AT_abc460_e [ABC460E] x + y ≡ x + y

For positive integers $ a $ and $ b $ , define $ \mathrm{concat}(a, b) $ as the integer formed by writing $ a $ and $ b $ one after another. More formally, $ \mathrm{concat}(a, b) $ is defined as follows. - Let $ A $ and $ B $ be the strings formed by writing $ a $ and $ b $ in decimal, respectively. Let $ C $ be the string formed by concatenating $ A $ and $ B $ in this order. The value of $ C $ interpreted as an integer in decimal notation is $ \mathrm{concat}(a, b) $ . For example, if $ a = 123 $ and $ b = 45 $ , then $ \mathrm{concat}(a, b) = 12345 $ . You are given positive integers $ N $ and $ M $ . Find the number, modulo $ 998244353 $ , of pairs $ (x, y) $ of positive integers not greater than $ N $ such that $ \mathrm{concat}(x, y) \equiv x + y \pmod{M} $ . You are given $ T $ test cases; solve each one.

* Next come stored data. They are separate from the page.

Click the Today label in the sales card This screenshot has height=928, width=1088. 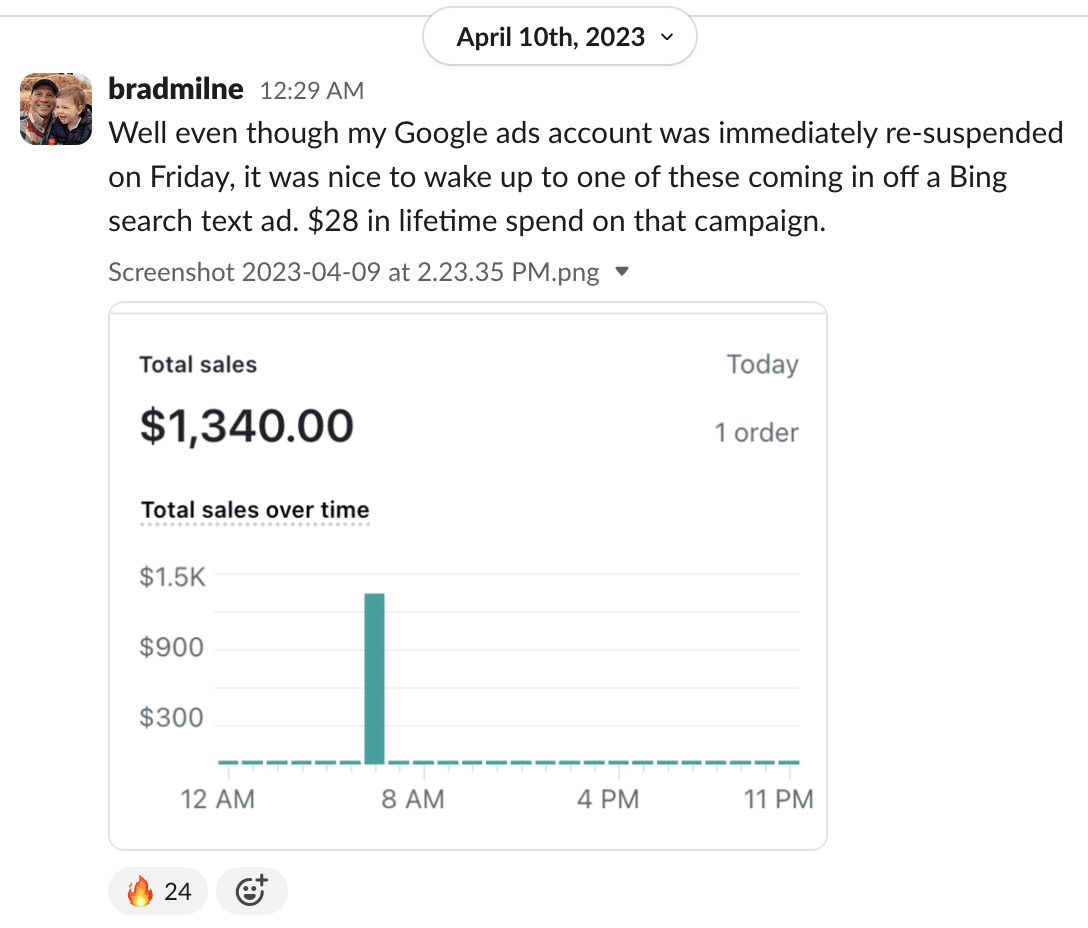(x=762, y=365)
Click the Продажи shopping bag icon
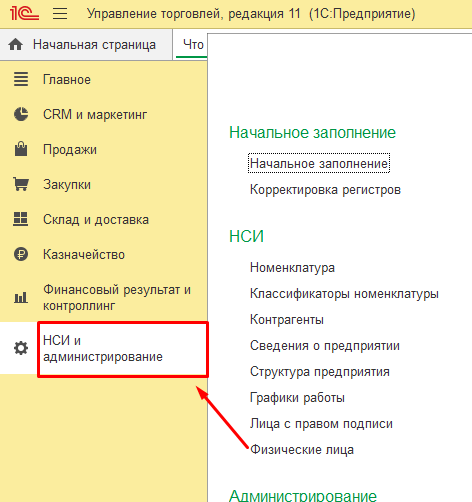Image resolution: width=472 pixels, height=502 pixels. pyautogui.click(x=21, y=149)
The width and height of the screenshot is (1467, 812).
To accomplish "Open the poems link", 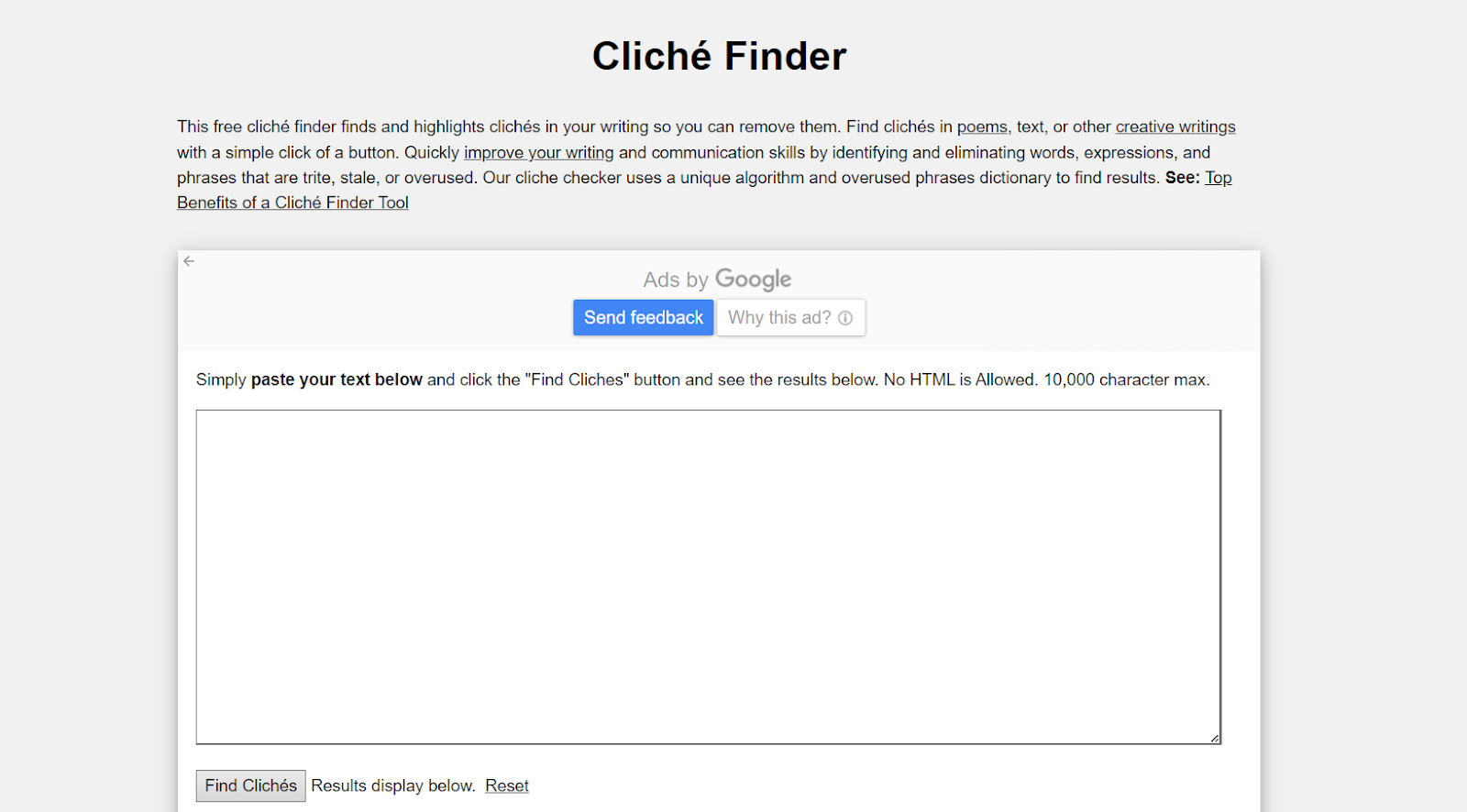I will point(982,126).
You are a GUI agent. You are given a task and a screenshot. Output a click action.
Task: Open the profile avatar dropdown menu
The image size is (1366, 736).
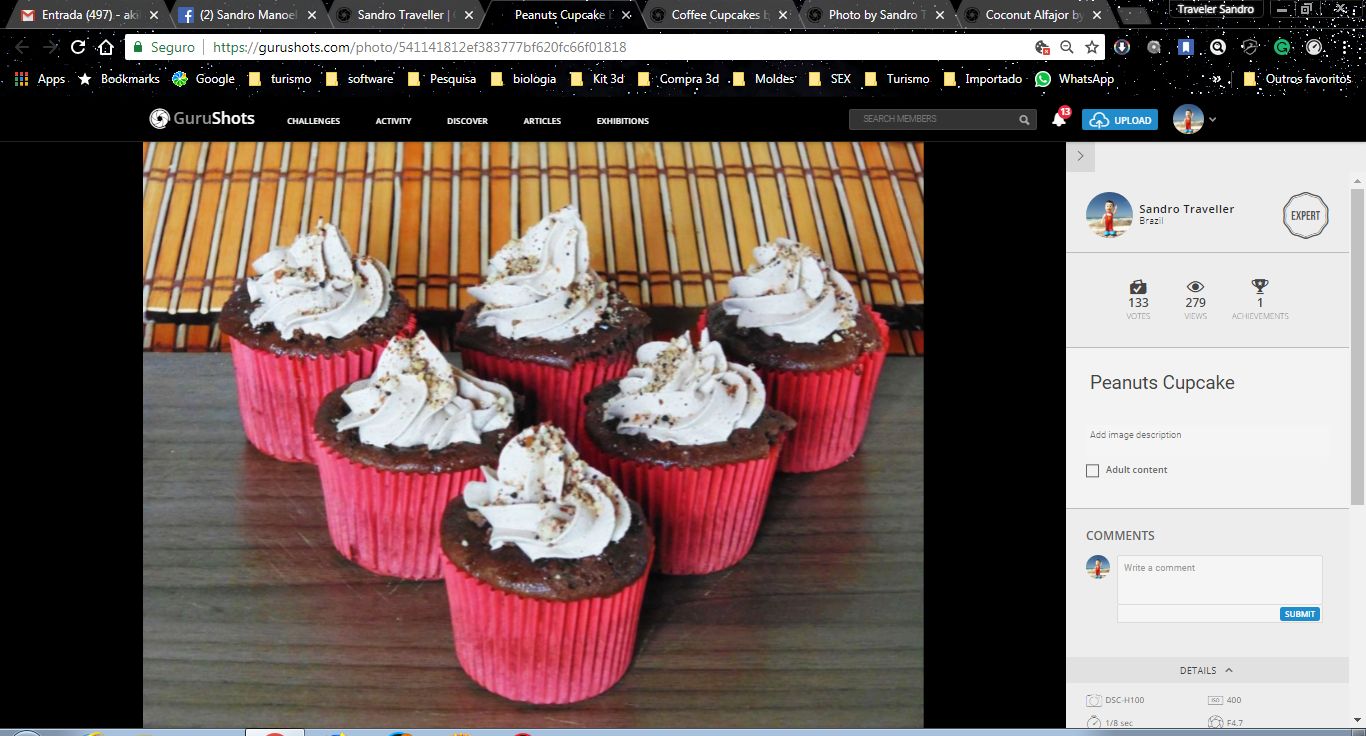[1195, 120]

The input is given from Standard Input in the following format, where $ \mathrm{case}_i $ denotes the $ i $ -th test case: > $ T $ $ \mathrm{case}_1 $ $ \mathrm{case}_2 $ $ \vdots $ $ \mathrm{case}_T $ Each test case is given in the following format: > $ N $ $ M $

Output $ T $ lines. The $ i $ -th line should contain the answer for the $ i $ -th test case. For each test case, output the number, modulo $ 998244353 $ , of pairs $ (x, y) $ satisfying the condition.

### Sample Explanation 1 For the first test case, three pairs $ (x, y) $ satisfy the condition: $ (2, 1), (2, 2), (2, 3) $ . ### Constraints - $ 1 \leq T \leq 10^4 $ - $ 1 \leq N \leq 10^{18} $ - $ 2 \leq M \leq 10^9 $ - All input values are integers.